#Situational #Awareness #Shopping
Consider, currently we see things we want to buy through advertising or by seeing it in films or when around other people or places.
Why not; while having a coffee with a friend in their house you see a nice bowl and you say ‘buy bowl’. Your personal IoT ecosystem checks the area and finds three bowls, it asks ‘white bowl’ you say ‘Yes’ the bowl is ordered based upon your personal preference which could be Speed, Price, Colour or anything else, for this scenario it’s Speed it locates the nearest supplier and orders it for immediate delivery. You carry on chatting and the bowel is delivered to your home and waiting for you when you get home. Payment is automated, you unpack look at the bowel and say ‘Great Condition’ feedback allocated.
There are more scenarios in our Open Networking Ecosystem Protocol Patent which will be published soon.

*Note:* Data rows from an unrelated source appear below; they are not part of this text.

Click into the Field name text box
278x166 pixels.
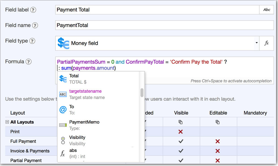(164, 25)
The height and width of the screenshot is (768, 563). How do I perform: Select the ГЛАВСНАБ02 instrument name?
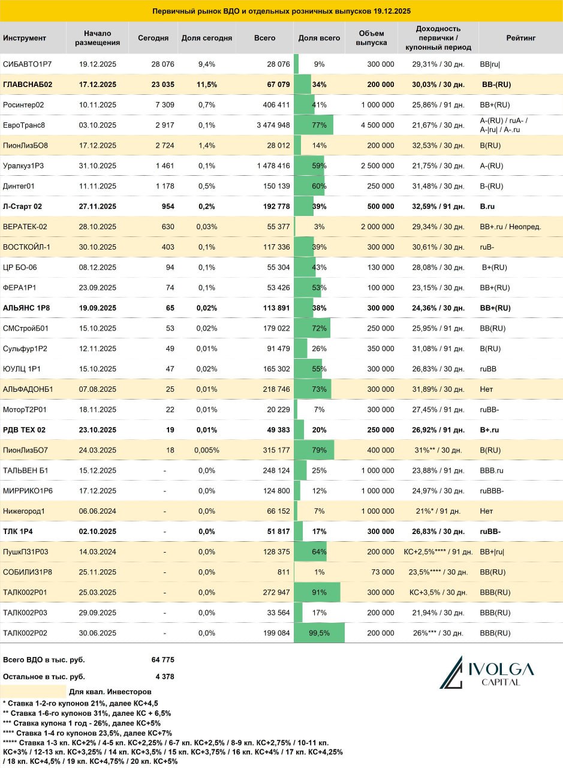(x=28, y=85)
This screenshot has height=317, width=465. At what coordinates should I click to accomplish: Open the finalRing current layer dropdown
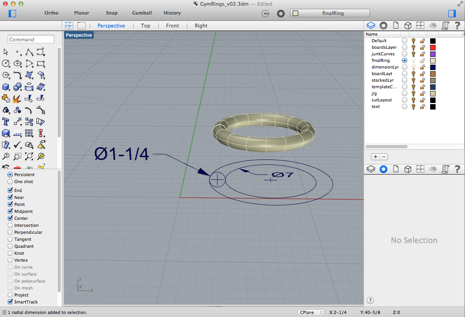[331, 13]
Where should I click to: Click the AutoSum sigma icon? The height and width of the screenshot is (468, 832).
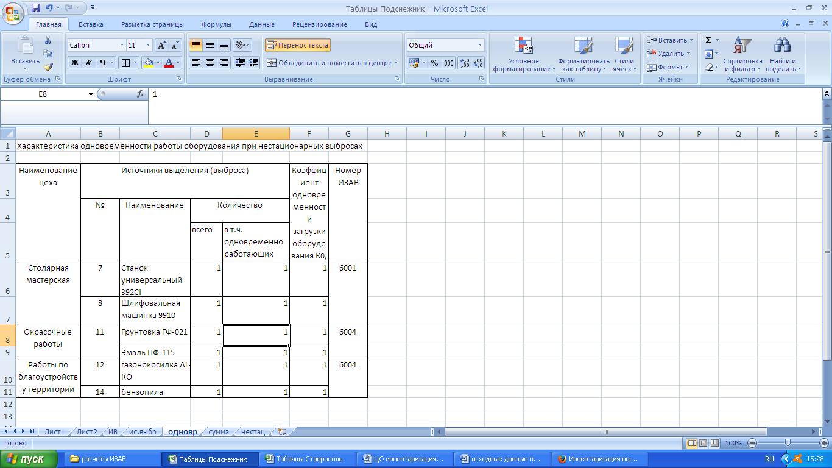tap(709, 40)
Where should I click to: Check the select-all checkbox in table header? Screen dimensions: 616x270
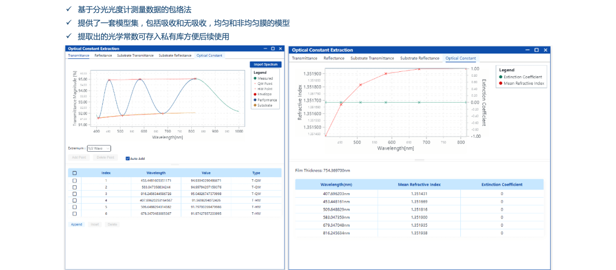click(x=75, y=173)
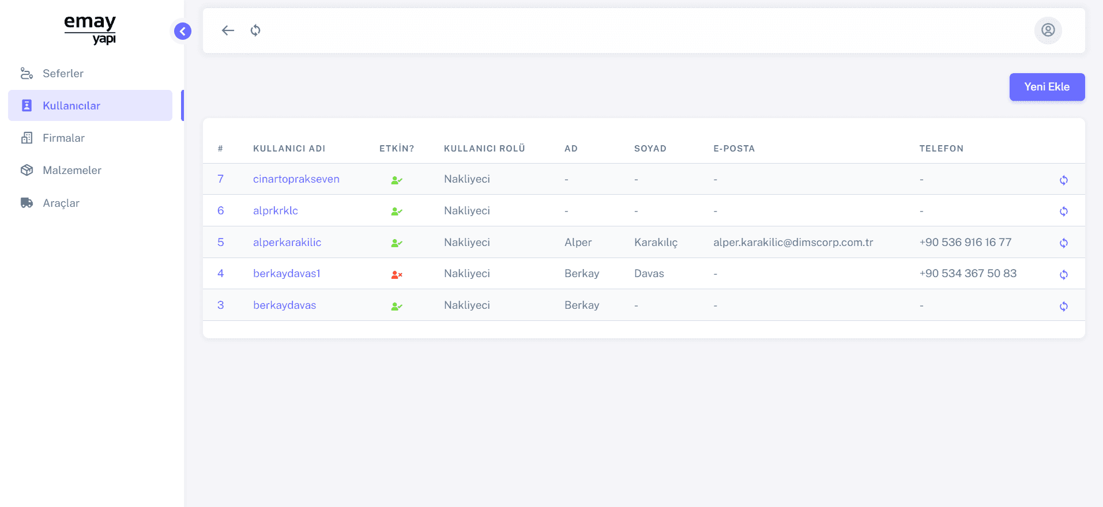Toggle active status icon for cinartoprakseven

(x=397, y=180)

Situational Awareness Shopping #UX
I’m just going to get this out there because there is a great deal of lying going on that IoT does not affect the UX profession and E-Commerce business.
IoT system design does not require UX wireframes as the are no GUI’s
The IoT is a complex ecosystem that not only changes interactions but also removes many of the common processes that have been adopted by people to use technology.
Situational Awareness Shopping #UI
Graphic User Interfaces are not a consideration for the IoT as the interactive methods used to select and buy are no longer through container websites, advertising (as a separate activity), payment gateways or any other existing copy of a shop.
digital versions of shops are irrelevant in a society run through situational awareness.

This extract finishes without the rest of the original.